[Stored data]
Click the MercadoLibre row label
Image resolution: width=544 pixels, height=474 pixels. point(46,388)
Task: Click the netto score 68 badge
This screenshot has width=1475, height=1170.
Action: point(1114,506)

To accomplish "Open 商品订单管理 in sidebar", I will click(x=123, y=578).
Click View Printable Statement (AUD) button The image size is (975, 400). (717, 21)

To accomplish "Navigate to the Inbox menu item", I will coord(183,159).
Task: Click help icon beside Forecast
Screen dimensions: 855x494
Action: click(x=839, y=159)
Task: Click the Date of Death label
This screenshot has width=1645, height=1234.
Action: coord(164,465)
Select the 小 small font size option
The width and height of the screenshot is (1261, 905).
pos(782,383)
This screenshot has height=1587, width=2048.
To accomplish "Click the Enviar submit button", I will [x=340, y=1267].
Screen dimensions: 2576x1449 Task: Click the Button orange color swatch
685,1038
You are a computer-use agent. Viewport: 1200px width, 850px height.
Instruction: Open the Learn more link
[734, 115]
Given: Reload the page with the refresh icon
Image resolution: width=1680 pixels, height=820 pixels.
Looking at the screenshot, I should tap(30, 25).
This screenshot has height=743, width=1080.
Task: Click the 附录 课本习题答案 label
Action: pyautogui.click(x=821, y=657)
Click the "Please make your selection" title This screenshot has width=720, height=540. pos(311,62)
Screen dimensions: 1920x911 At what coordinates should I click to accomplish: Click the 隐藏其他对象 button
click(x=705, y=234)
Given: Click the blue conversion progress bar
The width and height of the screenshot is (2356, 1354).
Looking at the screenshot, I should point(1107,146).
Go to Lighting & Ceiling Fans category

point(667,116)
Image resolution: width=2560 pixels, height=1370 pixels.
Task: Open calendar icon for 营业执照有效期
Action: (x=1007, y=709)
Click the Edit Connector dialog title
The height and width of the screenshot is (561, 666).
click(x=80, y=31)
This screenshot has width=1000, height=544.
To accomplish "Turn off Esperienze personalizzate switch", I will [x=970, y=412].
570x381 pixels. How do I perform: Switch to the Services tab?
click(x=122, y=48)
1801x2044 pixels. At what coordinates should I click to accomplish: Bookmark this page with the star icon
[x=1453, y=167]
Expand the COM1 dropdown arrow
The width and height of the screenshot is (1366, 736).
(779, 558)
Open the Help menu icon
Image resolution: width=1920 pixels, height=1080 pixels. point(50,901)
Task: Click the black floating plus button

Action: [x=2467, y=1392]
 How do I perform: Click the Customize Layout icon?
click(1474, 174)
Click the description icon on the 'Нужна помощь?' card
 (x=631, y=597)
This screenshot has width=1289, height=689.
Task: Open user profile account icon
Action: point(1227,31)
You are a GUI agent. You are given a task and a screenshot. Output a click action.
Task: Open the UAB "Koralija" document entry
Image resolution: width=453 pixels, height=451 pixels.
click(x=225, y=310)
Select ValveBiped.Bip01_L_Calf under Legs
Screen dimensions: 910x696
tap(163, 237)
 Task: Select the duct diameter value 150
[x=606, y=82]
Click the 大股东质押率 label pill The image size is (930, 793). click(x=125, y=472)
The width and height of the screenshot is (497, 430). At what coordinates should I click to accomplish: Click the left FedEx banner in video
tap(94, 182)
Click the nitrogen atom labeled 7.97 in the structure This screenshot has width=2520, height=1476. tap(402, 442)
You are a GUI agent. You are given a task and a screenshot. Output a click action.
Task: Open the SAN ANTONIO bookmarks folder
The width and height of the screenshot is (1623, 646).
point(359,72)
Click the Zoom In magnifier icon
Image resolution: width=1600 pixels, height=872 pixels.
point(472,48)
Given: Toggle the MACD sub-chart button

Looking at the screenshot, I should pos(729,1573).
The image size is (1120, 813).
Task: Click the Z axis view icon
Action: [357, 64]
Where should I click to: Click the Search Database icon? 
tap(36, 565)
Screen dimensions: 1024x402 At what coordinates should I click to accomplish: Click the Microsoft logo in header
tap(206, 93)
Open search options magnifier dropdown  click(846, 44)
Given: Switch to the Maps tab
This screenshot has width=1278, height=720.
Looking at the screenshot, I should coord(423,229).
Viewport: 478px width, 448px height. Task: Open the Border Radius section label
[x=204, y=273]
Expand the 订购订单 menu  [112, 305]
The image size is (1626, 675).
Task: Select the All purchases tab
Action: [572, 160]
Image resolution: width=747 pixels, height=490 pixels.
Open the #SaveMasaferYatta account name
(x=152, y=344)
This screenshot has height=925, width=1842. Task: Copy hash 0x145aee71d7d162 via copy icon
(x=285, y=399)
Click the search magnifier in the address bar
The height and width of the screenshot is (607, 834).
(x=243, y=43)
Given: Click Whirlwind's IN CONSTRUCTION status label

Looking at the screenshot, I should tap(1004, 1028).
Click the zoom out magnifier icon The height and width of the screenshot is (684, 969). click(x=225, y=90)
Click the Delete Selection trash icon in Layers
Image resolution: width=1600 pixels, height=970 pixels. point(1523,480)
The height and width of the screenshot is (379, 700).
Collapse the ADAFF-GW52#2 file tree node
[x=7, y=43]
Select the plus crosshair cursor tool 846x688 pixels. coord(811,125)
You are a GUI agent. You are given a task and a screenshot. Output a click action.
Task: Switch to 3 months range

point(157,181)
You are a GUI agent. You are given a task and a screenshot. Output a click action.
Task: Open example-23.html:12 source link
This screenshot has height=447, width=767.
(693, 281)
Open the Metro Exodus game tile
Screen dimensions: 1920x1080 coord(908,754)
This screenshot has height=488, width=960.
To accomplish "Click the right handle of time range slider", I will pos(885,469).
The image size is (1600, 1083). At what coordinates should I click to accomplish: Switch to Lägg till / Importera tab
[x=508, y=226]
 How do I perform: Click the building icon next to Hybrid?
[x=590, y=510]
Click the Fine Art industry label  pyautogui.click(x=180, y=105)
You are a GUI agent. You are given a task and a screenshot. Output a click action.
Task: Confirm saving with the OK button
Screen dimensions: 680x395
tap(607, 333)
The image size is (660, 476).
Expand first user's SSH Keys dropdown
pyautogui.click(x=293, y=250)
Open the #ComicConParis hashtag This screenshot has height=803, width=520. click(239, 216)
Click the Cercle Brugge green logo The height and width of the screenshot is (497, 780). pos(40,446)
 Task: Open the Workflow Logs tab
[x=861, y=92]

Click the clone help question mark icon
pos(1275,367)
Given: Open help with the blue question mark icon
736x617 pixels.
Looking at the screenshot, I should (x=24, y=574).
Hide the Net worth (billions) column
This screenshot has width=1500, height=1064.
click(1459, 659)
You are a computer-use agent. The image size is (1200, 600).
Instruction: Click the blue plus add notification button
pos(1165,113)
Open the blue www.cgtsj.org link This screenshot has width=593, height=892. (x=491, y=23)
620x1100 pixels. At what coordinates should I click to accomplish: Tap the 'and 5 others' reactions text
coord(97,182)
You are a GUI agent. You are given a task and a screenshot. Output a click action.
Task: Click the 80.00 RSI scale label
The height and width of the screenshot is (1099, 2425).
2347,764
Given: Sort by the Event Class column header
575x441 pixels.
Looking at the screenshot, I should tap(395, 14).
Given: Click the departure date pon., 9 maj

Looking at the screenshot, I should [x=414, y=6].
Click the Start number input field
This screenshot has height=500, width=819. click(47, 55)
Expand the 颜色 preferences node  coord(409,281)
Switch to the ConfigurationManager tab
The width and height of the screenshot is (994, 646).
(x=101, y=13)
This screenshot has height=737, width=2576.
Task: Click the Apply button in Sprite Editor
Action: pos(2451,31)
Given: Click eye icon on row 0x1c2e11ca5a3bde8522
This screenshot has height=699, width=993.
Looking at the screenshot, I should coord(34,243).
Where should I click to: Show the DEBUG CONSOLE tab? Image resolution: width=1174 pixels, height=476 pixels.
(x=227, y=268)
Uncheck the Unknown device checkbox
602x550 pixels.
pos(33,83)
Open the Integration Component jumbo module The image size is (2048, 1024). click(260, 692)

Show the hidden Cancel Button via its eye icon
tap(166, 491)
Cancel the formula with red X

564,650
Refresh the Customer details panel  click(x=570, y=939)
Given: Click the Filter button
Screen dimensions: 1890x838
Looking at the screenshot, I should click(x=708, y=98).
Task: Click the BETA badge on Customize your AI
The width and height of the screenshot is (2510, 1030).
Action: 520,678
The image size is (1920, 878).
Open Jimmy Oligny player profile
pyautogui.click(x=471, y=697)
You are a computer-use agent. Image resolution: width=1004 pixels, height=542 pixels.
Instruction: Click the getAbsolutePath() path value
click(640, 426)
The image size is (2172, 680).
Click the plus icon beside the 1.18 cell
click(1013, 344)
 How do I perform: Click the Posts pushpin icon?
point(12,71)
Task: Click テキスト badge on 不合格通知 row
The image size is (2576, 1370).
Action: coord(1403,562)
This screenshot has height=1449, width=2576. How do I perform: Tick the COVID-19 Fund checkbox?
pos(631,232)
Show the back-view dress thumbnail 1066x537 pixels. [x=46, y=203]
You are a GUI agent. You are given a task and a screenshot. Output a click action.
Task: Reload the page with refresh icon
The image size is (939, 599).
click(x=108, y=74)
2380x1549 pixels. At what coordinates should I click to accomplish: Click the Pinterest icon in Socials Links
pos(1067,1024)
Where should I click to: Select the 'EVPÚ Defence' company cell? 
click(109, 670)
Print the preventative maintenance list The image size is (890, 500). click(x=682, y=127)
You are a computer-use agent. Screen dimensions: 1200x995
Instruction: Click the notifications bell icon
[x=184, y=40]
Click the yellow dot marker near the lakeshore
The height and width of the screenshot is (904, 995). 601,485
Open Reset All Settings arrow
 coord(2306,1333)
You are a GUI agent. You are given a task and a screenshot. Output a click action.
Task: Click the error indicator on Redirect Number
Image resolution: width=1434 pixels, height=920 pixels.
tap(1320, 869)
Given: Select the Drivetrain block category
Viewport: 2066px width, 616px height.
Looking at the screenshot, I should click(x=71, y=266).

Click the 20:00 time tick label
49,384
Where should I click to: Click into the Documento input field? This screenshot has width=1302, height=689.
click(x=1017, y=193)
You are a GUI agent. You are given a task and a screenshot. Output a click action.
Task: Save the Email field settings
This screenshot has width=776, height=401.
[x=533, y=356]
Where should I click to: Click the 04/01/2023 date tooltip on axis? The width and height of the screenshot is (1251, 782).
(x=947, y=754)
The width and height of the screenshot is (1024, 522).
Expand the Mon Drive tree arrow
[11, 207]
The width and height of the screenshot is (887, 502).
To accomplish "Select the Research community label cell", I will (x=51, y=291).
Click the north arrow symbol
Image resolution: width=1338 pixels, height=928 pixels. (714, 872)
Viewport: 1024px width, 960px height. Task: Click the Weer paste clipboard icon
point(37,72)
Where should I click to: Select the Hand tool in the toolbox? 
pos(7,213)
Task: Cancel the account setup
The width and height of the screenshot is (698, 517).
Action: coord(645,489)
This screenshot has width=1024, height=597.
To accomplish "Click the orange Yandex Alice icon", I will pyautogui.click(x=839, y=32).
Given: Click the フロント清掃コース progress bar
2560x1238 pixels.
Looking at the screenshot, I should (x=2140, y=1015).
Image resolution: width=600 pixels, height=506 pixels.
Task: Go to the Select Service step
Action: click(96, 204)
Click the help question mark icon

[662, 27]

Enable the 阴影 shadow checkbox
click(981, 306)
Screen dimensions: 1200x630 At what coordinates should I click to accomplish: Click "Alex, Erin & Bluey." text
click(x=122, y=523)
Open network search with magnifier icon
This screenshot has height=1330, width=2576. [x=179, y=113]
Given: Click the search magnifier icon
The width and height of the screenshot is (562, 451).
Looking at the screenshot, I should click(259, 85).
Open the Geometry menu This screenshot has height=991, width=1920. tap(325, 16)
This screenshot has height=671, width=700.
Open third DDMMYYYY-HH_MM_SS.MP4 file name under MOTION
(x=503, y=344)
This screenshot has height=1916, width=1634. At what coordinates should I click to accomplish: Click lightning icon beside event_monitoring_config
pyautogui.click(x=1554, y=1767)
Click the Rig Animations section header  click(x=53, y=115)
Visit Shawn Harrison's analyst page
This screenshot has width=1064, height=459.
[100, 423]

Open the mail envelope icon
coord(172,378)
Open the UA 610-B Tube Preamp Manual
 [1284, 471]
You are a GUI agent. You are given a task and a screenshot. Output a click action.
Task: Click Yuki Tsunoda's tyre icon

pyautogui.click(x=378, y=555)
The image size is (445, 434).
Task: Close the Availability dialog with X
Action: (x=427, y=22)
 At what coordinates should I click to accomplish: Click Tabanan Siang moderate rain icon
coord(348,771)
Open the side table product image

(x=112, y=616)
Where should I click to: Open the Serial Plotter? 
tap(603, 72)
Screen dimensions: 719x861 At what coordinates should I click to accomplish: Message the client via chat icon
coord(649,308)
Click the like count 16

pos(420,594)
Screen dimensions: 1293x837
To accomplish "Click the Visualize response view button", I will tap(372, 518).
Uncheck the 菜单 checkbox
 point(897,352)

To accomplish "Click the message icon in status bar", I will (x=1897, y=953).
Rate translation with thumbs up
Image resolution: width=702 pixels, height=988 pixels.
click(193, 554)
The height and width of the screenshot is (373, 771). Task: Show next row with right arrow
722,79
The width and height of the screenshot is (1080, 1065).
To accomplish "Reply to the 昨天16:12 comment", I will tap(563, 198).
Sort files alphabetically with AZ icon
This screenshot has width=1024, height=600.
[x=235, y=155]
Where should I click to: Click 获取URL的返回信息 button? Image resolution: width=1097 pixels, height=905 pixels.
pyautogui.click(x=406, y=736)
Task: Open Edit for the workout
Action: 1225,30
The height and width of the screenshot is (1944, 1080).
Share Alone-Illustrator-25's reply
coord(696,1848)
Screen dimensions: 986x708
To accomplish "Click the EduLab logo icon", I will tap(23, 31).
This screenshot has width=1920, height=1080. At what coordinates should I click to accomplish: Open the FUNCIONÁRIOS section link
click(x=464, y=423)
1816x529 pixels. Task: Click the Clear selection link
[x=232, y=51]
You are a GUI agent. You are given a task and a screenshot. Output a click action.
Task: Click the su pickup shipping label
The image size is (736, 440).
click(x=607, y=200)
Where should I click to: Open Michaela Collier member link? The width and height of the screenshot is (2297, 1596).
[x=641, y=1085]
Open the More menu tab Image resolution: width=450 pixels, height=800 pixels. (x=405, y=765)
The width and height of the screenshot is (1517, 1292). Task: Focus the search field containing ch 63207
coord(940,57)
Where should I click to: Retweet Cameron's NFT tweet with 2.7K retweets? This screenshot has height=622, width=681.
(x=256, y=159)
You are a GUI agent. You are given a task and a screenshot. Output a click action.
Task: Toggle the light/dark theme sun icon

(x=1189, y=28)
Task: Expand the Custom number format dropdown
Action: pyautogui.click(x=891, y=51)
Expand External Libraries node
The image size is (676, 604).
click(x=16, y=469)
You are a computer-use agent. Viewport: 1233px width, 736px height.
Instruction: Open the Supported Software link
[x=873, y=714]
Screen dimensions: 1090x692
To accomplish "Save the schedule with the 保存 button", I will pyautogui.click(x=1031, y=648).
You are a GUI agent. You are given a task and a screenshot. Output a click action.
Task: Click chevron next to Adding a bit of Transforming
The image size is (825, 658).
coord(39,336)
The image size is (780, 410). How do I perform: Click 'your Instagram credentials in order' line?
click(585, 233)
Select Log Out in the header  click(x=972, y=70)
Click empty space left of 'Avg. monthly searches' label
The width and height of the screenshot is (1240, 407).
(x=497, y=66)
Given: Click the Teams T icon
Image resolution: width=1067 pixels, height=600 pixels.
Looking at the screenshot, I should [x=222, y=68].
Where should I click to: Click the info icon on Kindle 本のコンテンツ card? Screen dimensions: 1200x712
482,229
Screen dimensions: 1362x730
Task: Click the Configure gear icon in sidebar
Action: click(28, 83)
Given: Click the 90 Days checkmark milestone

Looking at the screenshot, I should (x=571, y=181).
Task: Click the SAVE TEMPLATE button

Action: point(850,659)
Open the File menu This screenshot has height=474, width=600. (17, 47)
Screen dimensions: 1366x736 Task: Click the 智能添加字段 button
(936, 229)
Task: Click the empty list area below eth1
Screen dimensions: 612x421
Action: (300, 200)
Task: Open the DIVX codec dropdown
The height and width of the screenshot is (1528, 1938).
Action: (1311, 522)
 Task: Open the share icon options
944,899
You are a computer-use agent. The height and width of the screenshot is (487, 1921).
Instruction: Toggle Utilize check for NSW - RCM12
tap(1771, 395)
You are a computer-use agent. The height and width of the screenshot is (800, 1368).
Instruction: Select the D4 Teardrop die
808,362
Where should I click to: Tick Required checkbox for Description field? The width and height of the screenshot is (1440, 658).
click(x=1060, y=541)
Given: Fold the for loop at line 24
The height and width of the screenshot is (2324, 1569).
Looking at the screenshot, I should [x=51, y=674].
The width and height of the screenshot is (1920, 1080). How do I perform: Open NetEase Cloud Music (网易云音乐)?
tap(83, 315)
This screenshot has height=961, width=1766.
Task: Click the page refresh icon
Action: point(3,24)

YOUR OBJECTIVE:
Return the rows from the line that contains "You are a computer-use agent. Viewport: 1233px" through the line that contains "tap(1771, 395)", repeating each line exactly with no changes.

FULL ANSWER:
You are a computer-use agent. Viewport: 1233px width, 736px height.
Instruction: Open the Supported Software link
[x=873, y=714]
Screen dimensions: 1090x692
To accomplish "Save the schedule with the 保存 button", I will pyautogui.click(x=1031, y=648).
You are a GUI agent. You are given a task and a screenshot. Output a click action.
Task: Click chevron next to Adding a bit of Transforming
The image size is (825, 658).
coord(39,336)
The image size is (780, 410). How do I perform: Click 'your Instagram credentials in order' line?
click(585, 233)
Select Log Out in the header  click(x=972, y=70)
Click empty space left of 'Avg. monthly searches' label
The width and height of the screenshot is (1240, 407).
(x=497, y=66)
Given: Click the Teams T icon
Image resolution: width=1067 pixels, height=600 pixels.
Looking at the screenshot, I should [x=222, y=68].
Where should I click to: Click the info icon on Kindle 本のコンテンツ card? Screen dimensions: 1200x712
482,229
Screen dimensions: 1362x730
Task: Click the Configure gear icon in sidebar
Action: click(28, 83)
Given: Click the 90 Days checkmark milestone

Looking at the screenshot, I should (x=571, y=181).
Task: Click the SAVE TEMPLATE button

Action: point(850,659)
Open the File menu This screenshot has height=474, width=600. (17, 47)
Screen dimensions: 1366x736 Task: Click the 智能添加字段 button
(936, 229)
Task: Click the empty list area below eth1
Screen dimensions: 612x421
Action: (300, 200)
Task: Open the DIVX codec dropdown
The height and width of the screenshot is (1528, 1938).
Action: (1311, 522)
 Task: Open the share icon options
944,899
You are a computer-use agent. The height and width of the screenshot is (487, 1921).
Instruction: Toggle Utilize check for NSW - RCM12
tap(1771, 395)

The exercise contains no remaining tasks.